On November 30, 2009, the highly-respected faith-based justice organization, KAIROS: Canadian Ecumenical Justice Initiatives, had a shocking experience of yet another blow to Canada’s reputation on the international stage.
CIDA (Canadian International Development Agency) announced that long-term, effective programs in the Middle East, Africa, Asia and Latin America no longer “fit” its priorities. For more than 35 years, CIDA and KAIROS (including its predecessor organizations) worked cooperatively and successfully with overseas partners in advancing human rights, supporting women’s organizations, peace-building and ecological sustainability.
Loss of CIDA funding means that H?ritiers de la Justice, a KAIROS partner in the Democratic Republic of the Congo, will be hampered in its work to fight rape as a weapon of war. A women’s legal clinic to address rampant gender-based violence will not be established.
Loss of CIDA funding means an end to KAIROS’s work with the Sudan Council of Churches in mobilizing for the implementation of the Comprehensive Peace Agreement in that country.

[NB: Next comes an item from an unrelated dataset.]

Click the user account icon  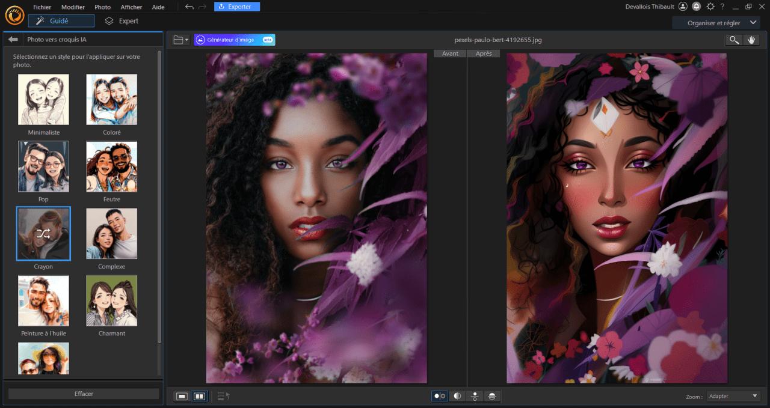(x=683, y=7)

Loss of CIDA funding will have an impact on Indonesia’s Commission for Disappearances and Victims of Violence (KONTRAS) in ensuring their government investigates military abuses and compensates victims of human rights violations and military atrocities.
Loss of CIDA funding is a blow to the Organizaci?n Femenina Popular (OFP) in Magdalena Medio, a region that has experienced some of the worst human rights abuses in Colombia. The OFP runs 22 women’s centers, offering such programs as community development, health, education and legal services.

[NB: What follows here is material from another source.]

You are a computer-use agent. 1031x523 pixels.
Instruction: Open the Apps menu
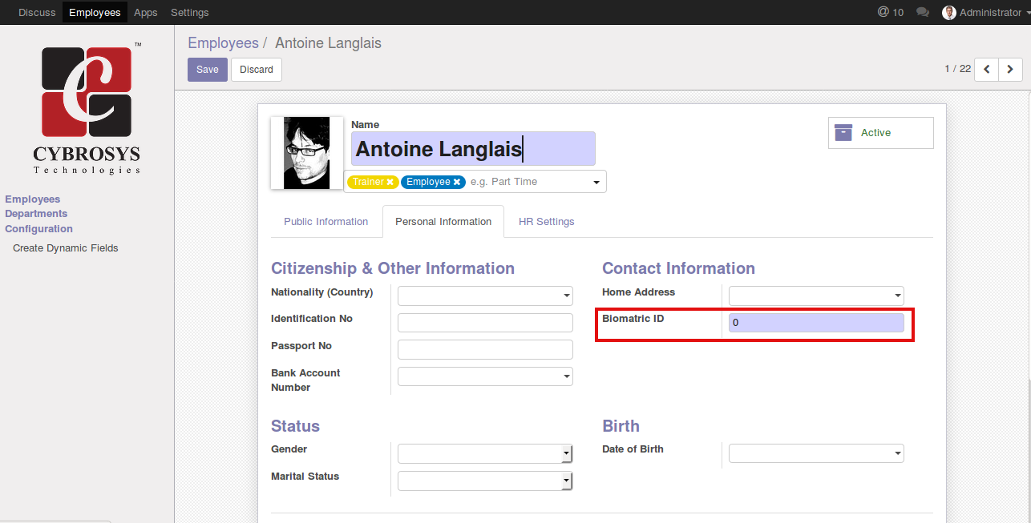146,12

In a recent letter, the OFP appealed to Minister Bev Oda to continue funding KAIROS, “so that our sons and daughters grow up without being recruited by armed groups, kidnapped or assassinated, so they have the right to a dignified life.”

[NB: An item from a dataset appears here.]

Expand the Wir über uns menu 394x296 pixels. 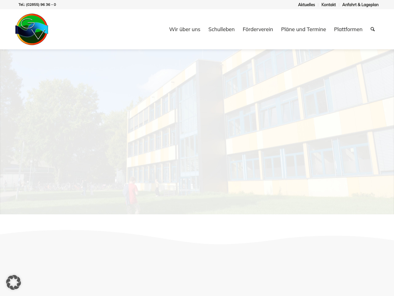[x=185, y=29]
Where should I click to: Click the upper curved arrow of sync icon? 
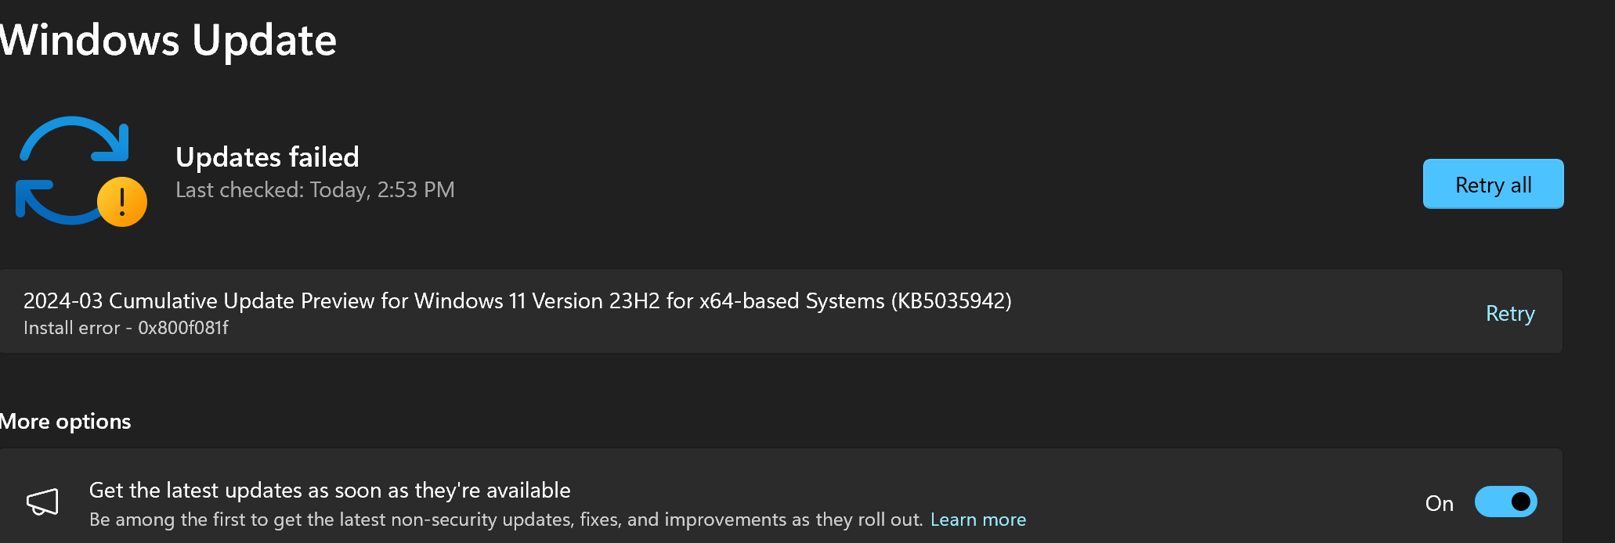click(74, 138)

KAIROS worked with its partners to develop a 2009-2013 program proposal for CIDA. KAIROS also worked with program staff from CIDA and made the adjustments requested as the proposal moved fairly quickly through all levels of approval. This ended abruptly when the proposal reached Minister Oda?s desk in July. Five months later came the call: the proposal is rejected. The only explanation: the KAIROS program did not fit CIDA’s priorities – which must have come as quite a surprise to the CIDA staff who had judged it ready for the Minister’s signature.
Countless Canadians, individually or through KAIROS member churches or Canadian NGOs, have urged Minister Oda, the Prime Minister, and the President of CIDA to reverse this decision for the sake of 21 ecumenical and citizen’s organizations in the Global South – and for the sake of Canada’s international reputation.